### [Kaynak metin]
Milliyetçisin, yani ırkçısın

Bu saldırılar durmaz. Çünkü emperyalist emeller durmaz. Ne 9 Eylül'le sona erdiler ne de Sevr son Sevr teşebbüsüydü. Marksist İskoç Siyaset Bilimci Tom Nairn'in dediği gibi, "Milliyetçiliğe muhalefet, eski veya yeni bir emperyalizmi savunmak demektir" ve maalesef emperyalizm bitmiyor, bitirilemiyor.


Paylaşın:

Taksi sohbetlerinde hangi partidensin diye sorulur. “Ben milliyetçiyim” diye cevap veririm. Rahatsız edici sıklıkta “Yani ırkçısın” karşılığını almaya başladım. Eskiden böyle değildi. İşbu rivayet yeni çıktı. Demek ki arkasında bir eğitim, bir gayret var. Belki siyasetle hiç mi hiç alakası olmayan Diyanet İşleri Başkanlığımızın hemen seçim önceleri aklına gelen “İslam Kavmiyetçiliği Reddeder” kurmacasına dayanan yayınları ve hutbeleridir. Ama sanmıyorum. Onlar çoktan sustu. Cumhur ittifakından sonra içtihat değişti. Bu daha yaygın, örgütlü ve süreğen bir tezvirata benziyor.

Cumhuriyetin temelinde Türk Milliyetçiliği vardır. Buna soldan da sağdan da saldırı gelir. Solun her cinsinden değil, sağın da her cinsinden değil. İkisinin de kozmopolit olanından. Sovyetler Birliği varken milliyetçiliğe saldıran onun ideolojisiydi. O sona erdi. Yakın zamana kadar bu sefer Siyasî İslamcılık ateş açtı. Kavmiyetçilik dendi, kafatasçılık dendi, şimdilerde unutturulmaya çalışılıyor ama ayaklar altına alınmışlığı da vardır.

Türkçülük: ırk atlarda olur

Bu saldırılar durmaz. Çünkü emperyalist emeller durmaz. Ne 9 Eylül’le sona erdiler ne de Sevr son Sevr teşebbüsüydü. Marksist İskoç Siyaset Bilimci Tom Nairn’in dediği gibi, “Milliyetçiliğe muhalefet, eski veya yeni bir emperyalizmi savunmak demektir” ve maalesef emperyalizm bitmiyor, bitirilemiyor. İngiliz’i bitse Rus’u, o bitse Amerikan’ı, Çin’i başlıyor.

Burada bunlarla uğraşmayacağım. Belki iyi niyetle yapanlar da vardır diye iki yanlışı düzeltmeye çalışacağım.

### [Veri kümesi]
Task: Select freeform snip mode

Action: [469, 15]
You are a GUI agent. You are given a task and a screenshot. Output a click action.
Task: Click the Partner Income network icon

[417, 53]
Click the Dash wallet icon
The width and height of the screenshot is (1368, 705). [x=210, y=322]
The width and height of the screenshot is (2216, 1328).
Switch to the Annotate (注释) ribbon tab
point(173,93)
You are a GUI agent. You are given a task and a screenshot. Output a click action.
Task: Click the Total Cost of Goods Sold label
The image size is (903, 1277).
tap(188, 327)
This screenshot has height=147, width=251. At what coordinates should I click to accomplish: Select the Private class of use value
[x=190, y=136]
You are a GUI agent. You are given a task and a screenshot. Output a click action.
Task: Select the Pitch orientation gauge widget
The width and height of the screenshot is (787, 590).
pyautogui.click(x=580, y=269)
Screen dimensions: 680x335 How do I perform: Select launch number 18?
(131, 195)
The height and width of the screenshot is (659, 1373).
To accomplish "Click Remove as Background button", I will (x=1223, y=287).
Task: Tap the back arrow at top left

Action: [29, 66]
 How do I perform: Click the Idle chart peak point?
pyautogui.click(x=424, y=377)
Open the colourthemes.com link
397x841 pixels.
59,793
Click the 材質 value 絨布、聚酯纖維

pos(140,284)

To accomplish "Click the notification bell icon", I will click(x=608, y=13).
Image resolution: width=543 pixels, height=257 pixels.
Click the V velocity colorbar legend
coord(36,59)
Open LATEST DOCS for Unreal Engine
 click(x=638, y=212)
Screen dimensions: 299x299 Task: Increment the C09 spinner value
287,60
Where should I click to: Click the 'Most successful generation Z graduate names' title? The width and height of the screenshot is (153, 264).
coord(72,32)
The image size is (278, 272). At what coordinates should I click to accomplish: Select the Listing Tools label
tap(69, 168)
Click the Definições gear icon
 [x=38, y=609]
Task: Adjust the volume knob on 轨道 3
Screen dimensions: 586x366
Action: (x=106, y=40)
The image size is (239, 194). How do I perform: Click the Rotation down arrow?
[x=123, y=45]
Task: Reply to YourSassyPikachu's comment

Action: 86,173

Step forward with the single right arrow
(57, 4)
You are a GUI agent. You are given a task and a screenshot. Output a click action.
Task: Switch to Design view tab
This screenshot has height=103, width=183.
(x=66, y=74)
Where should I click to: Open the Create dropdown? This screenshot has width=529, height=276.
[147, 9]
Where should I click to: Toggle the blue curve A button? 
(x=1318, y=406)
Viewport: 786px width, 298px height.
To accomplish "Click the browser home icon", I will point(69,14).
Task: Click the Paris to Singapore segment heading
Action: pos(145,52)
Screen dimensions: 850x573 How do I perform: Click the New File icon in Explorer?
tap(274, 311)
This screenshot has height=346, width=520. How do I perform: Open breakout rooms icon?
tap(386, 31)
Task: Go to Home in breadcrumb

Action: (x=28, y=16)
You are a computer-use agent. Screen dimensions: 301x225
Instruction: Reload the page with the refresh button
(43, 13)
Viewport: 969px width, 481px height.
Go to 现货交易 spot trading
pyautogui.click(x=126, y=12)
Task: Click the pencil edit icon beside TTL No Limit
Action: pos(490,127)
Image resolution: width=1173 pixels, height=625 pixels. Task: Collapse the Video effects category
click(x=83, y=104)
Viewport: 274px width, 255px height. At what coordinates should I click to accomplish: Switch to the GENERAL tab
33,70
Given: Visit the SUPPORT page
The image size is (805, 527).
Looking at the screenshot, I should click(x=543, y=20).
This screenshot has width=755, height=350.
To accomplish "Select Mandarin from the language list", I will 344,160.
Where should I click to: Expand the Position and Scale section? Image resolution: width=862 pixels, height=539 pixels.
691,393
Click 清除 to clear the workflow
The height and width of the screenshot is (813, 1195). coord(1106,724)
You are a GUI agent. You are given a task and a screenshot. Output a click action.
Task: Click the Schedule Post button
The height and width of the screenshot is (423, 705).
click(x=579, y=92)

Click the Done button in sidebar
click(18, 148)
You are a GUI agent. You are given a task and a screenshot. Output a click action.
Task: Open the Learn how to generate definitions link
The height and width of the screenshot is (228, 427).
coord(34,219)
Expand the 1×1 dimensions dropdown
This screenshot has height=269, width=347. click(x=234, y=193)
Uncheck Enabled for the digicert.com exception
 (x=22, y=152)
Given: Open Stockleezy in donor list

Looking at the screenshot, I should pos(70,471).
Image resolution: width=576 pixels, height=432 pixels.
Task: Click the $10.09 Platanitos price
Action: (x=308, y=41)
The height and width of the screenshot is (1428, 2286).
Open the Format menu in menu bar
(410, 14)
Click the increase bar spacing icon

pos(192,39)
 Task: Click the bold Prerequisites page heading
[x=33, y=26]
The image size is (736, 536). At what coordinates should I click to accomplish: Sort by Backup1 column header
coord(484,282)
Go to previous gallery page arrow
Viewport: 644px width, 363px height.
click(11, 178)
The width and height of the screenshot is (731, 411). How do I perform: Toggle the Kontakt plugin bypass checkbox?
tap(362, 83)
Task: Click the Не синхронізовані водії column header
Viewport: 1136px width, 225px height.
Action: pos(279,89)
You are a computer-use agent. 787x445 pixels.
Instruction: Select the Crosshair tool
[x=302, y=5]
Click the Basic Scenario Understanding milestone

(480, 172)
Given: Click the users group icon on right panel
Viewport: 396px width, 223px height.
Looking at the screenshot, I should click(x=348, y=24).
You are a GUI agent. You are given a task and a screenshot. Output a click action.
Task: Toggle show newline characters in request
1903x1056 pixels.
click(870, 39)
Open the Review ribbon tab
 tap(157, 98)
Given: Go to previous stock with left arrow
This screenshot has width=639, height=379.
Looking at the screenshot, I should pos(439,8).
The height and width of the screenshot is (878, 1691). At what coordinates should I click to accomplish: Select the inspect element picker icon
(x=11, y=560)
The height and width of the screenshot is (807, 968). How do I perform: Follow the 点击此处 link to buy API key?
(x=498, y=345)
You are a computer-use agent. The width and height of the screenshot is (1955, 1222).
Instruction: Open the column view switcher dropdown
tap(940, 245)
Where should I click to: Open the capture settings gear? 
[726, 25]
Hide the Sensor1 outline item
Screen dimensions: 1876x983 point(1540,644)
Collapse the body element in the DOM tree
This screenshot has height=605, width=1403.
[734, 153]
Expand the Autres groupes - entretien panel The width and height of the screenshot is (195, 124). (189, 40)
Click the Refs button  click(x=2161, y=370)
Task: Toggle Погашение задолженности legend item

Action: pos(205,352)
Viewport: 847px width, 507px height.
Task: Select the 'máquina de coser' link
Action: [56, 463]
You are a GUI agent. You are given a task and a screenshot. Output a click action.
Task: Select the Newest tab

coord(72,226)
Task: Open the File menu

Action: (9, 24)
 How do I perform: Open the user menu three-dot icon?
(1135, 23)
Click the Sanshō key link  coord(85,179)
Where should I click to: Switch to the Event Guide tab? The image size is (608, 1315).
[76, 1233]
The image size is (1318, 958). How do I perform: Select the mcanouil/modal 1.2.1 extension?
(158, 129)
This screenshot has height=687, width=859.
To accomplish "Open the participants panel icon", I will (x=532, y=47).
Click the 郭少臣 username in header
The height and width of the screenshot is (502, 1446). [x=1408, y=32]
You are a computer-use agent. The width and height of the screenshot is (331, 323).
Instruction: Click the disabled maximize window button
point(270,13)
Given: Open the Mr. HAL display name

### [Kısa görev A]
Milliyetçilik üzerine yazıya göre şu ifadelerin doğru olup olmadığını belirtin ve her biri için evet ya da hayır deyip buna karar veren ifadeyi metinden tırnak içinde aktarın: (i) Yazar, taksi sohbetlerinde "Yani ırkçısın" karşılığını eskiden de aynı sıklıkta aldığını söylüyor. (ii) Yazara göre Cumhuriyetin temelinde Türk Milliyetçiliği vardır. (iii) Yazar, Sovyetler Birliği varken milliyetçiliğe saldıranın Siyasî İslamcılık olduğunu söylüyor.
### [Kısa görev B]
Milliyetçilik üzerine yazıyı kaldığı yerden sürdürün.

### [Beklenen cevap A]
(i) Hayır: "Eskiden böyle değildi."
(ii) Evet: "Cumhuriyetin temelinde Türk Milliyetçiliği vardır."
(iii) Hayır: "Sovyetler Birliği varken milliyetçiliğe saldıran onun ideolojisiydi."

### [Beklenen cevap B]
Bir: Türkçülük, ırkçılık demek değildir. Bir fikrin ne olduğu önce onun babasına sorulur. “Türkçülük” diyen çok fikir adamımız vardır ama Türkçülüğün Esasları‘nı yazan bir tanedir ve adı da Ziya Gökalp’tir. Atatürk’ün, “Fikirlerimin babası” dediği adam. Gökalp ne diyor: Irk atlarda olur. Bundan açık nasıl söylenir? Kitabın yazıldığı günler, dünyada ırkçılık pek revaçtadır. O yüzden Gökalp, uzun uzun saf ırk olmadığını, Türkçülüğün bir terbiye, bir hars meselesi olduğunu anlatır. Başka ne diyelim? Şunu diyelim: Einstein’in alıntı yaparak, deha ile ahmaklık arasındaki fark, dehanın sınırlarının bulunmasıdır, diyelim. Ancak bazen ahmaklıkla kötü niyeti ayırmak kolay olmuyor.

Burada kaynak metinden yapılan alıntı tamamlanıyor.